Гаррет жил в отдалении, и, пока Джозеф шел туда, ссору затевать расхотелось. Занавески в доме были подняты, огонек светил так уютно и мирно, что Джозеф почувствовал: ворвись он туда, он будет выглядеть не благородным мстителем, а навязчивым нахалом, нарушившим покой старика. И Джозеф решил: Гаррета с него хватит.
Обходя озеро восьмой раз, он услыхал перезвон церковных колоколов в деревне — было десять. Ночь была теплая, домой не хотелось. Во рту вместо сигареты — травинка. Вспомнил, как отцу приходилось курить вместо табака ольховый лист.
Его удивило собственное настроение: ни расстроен, ни угнетен, точно увольнение было нежданным подарком. Он радовался, что уезжает отсюда. Леди Сьюэл сказала, что полковник ожидает его завтра утром; значит, у того на примете две-три семьи, куда он может рекомендовать Джозефа. Лучше бы их не было. Он больше никогда ни у кого не будет лакеем.
В общем это была вполне сносная работа, думал он, и справлялся он с ней неплохо. Это было для него сейчас самое главное. Леди Сьюэл не кривила душой, хваля его; если и была у него амбиция, так только вот какая: за что он ни брался, все старался делать как можно лучше. Он повторял и повторял себе это в темноте, и сам краснел от собственного бахвальства.
Однако он теперь без работы. Из дому ему писали о тысячах безработных, особенно в западном Камберленде; читая эти письма, он чувствовал себя удачливей других, но и отрешеннее. И вот теперь он такой, как все.

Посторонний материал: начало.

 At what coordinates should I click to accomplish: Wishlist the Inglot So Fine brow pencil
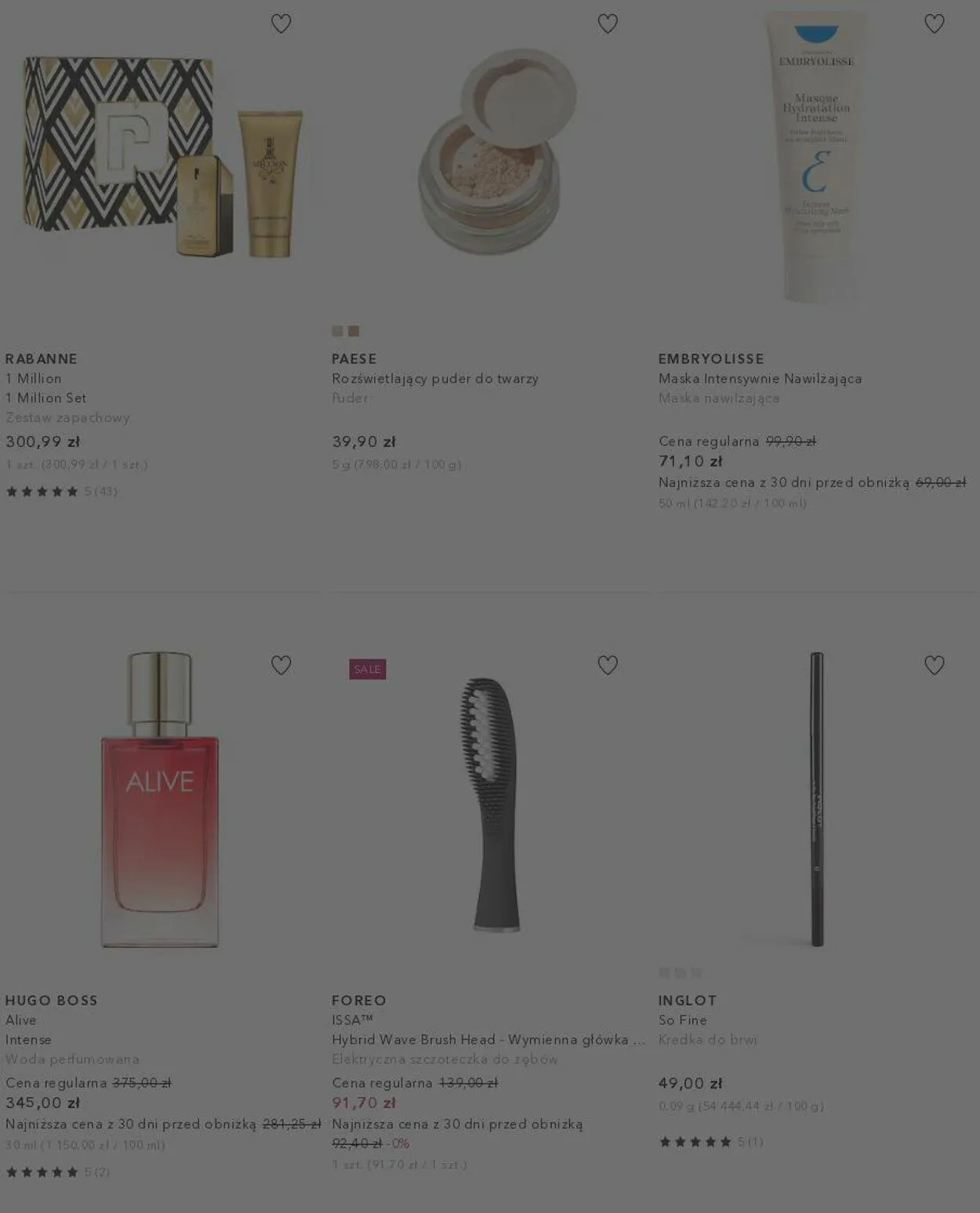(x=934, y=665)
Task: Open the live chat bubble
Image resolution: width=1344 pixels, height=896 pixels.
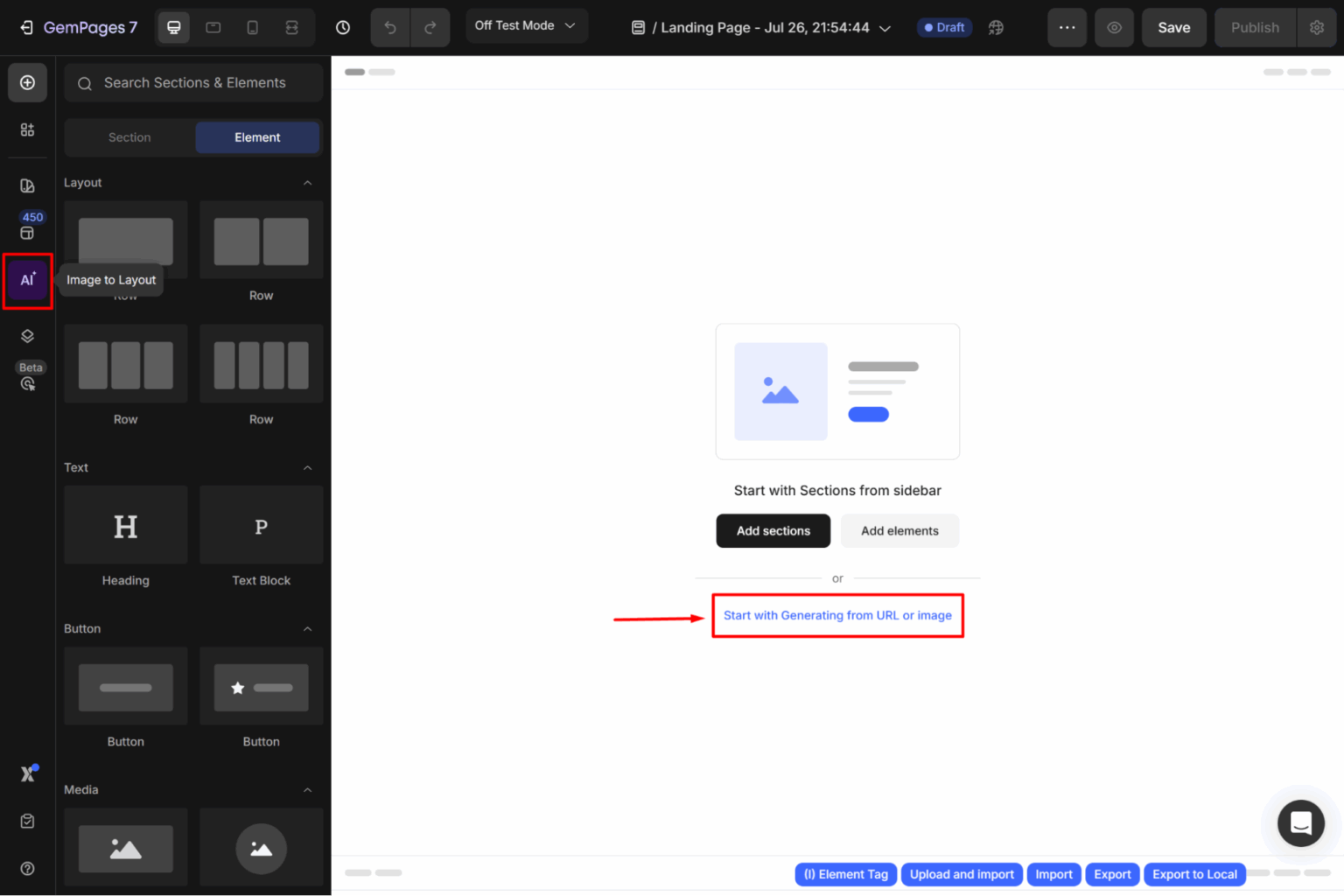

Он все ходил вокруг озера, словно был очень расстроен, а на самом деле просто боялся Мэй. Она, конечно, ждет у него в комнате: узнав о его увольнении, она станет убиваться — при мысли об этом защемило сердце, заплачет — и у Джозефа на глаза навернулись слезы; в конце концов она скажет, что это предательство, и сам он почувствует себя без вины виноватым. Его вдруг даже злость взяла, — хотя он никогда бы не признался в этом, — чего ради видеть ее сейчас, когда он хочет одиночества.
Что бы ей подарить? — ломал себе голову Джозеф. Единственная ценная вещь, годная для подарка, — цепочка, которую он купил к часам, подаренным Мэй. Он с радостью отдал бы ей и часы вместе с цепочкой, но она страшно обидится. Цепочку и письмо, в котором он скажет, как он ей благодарен за все, — он оставит их на столике в холле, куда утром кладут почту. Цепочка ей наверняка понравится.
В одиннадцать он простился с озером и неохотно пошел к дому: он боялся, что Мэй, не дождавшись его, поднимет тревогу. Подходя к дому, он ощущал, как ноги, ступая по дерну, упруго пружинят; давно не чувствовал он себя таким бодрым и полным сил. У дома он обернулся и в последний раз глянул на озеро, блестевшее в лунном свете.
— Спокойнее, Джозеф, — говорила она тогда, — спокойнее.
Часть II. ОЖИДАНИЕ
2
В Карлайле он сделал пересадку на терстонский поезд. От Терстона пошел пешком: не знал расписания автобусов, ходивших до дома два раза в день.